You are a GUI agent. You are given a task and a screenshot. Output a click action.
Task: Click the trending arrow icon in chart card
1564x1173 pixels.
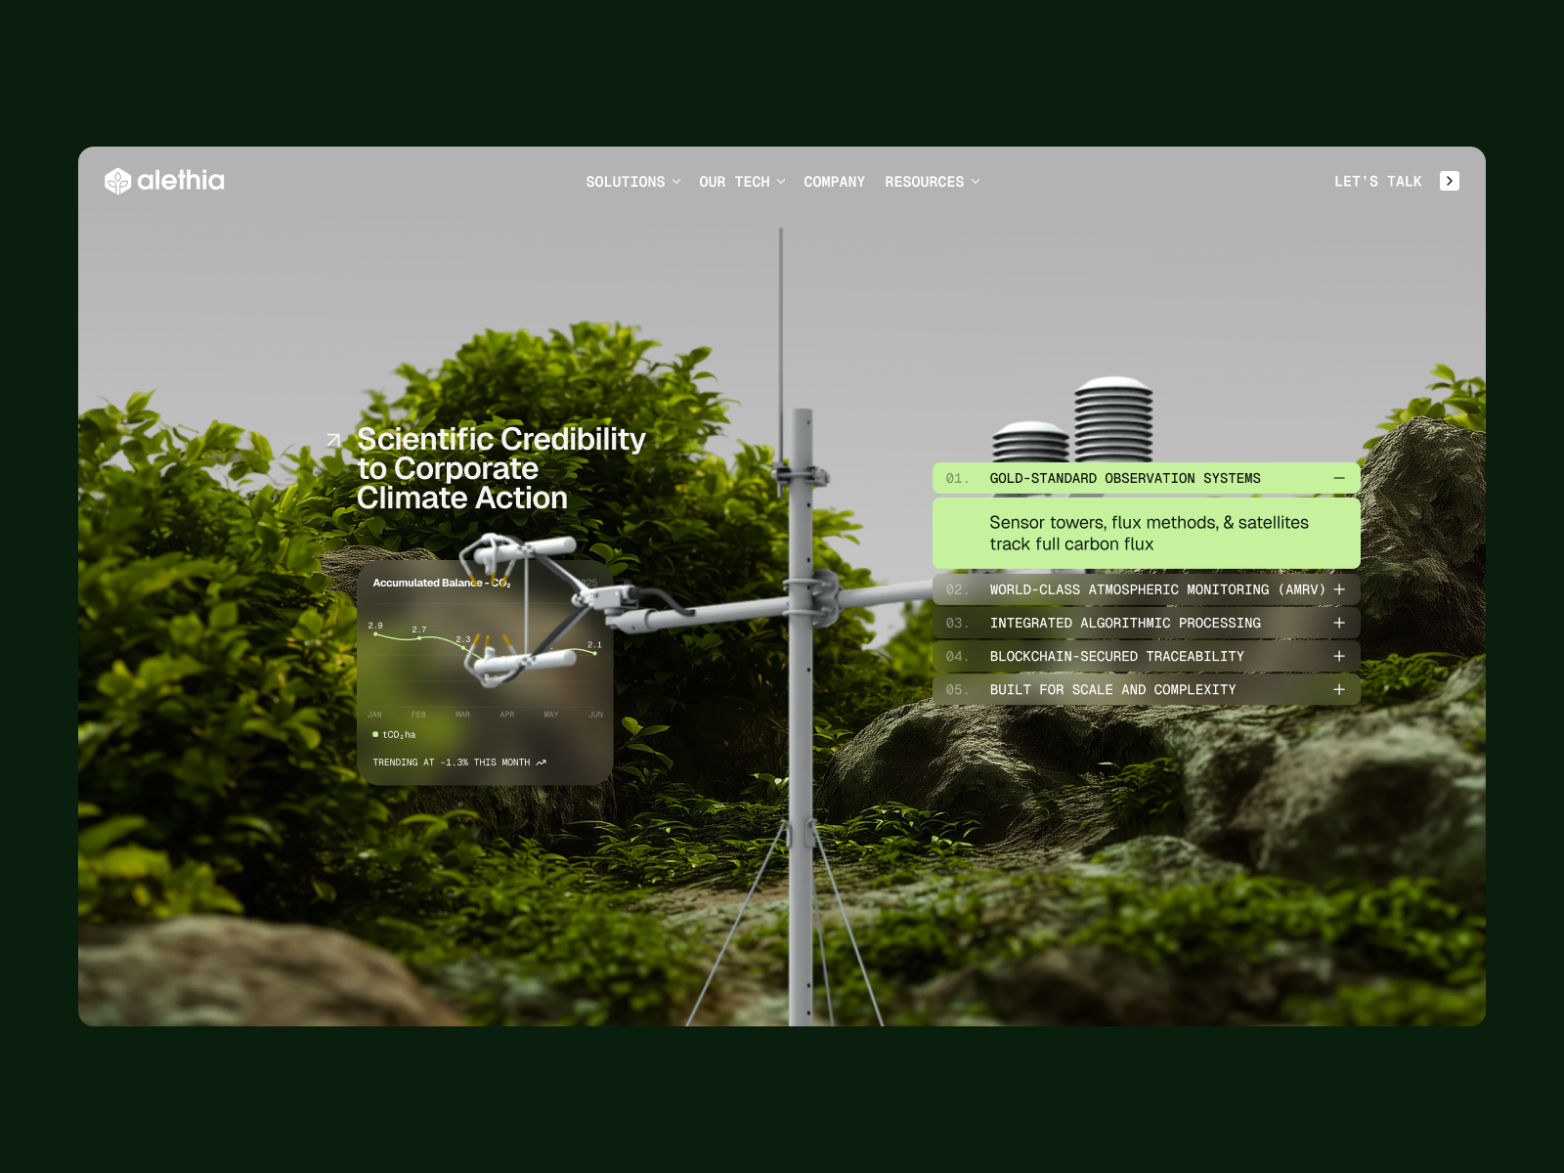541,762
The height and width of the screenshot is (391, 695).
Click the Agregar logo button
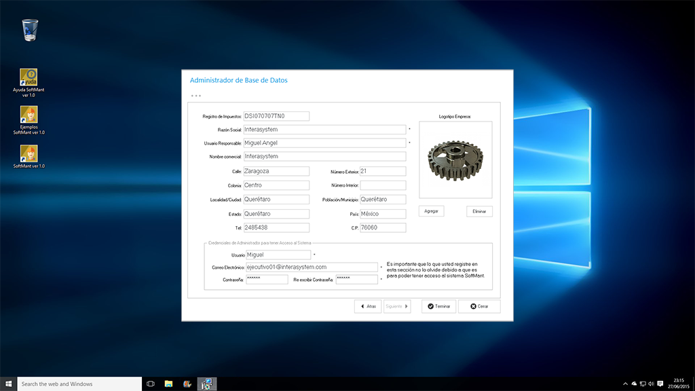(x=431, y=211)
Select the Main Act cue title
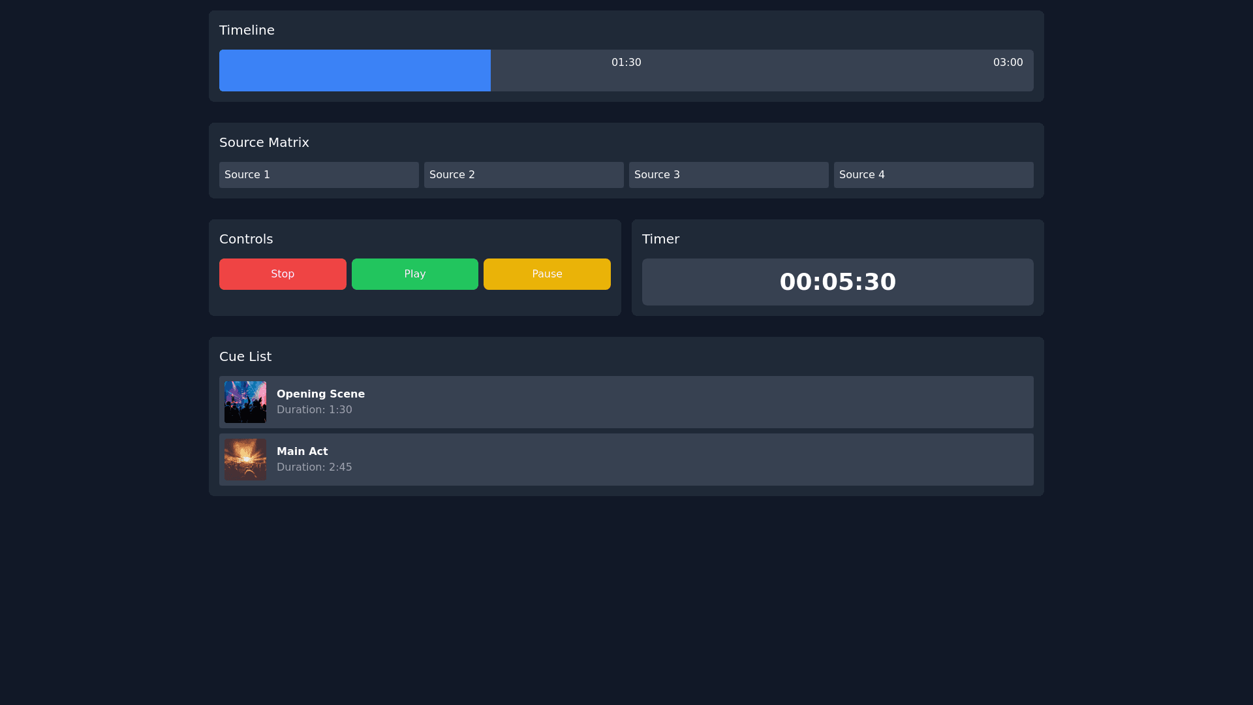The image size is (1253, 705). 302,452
=-=-=
▶ WRITTEN TASK: Turn the lines of the records into a numbered list with blank lines dropped, starting at the line that contains "The height and" and ending at the end of the records. Leave out the pictures.

▶ RESPONSE FOR THIS EXERCISE:
1. The height and width of the screenshot is (391, 695).
2. Click the Agregar logo button
3. (x=431, y=211)
4. Select the Main Act cue title
5. The image size is (1253, 705). 302,452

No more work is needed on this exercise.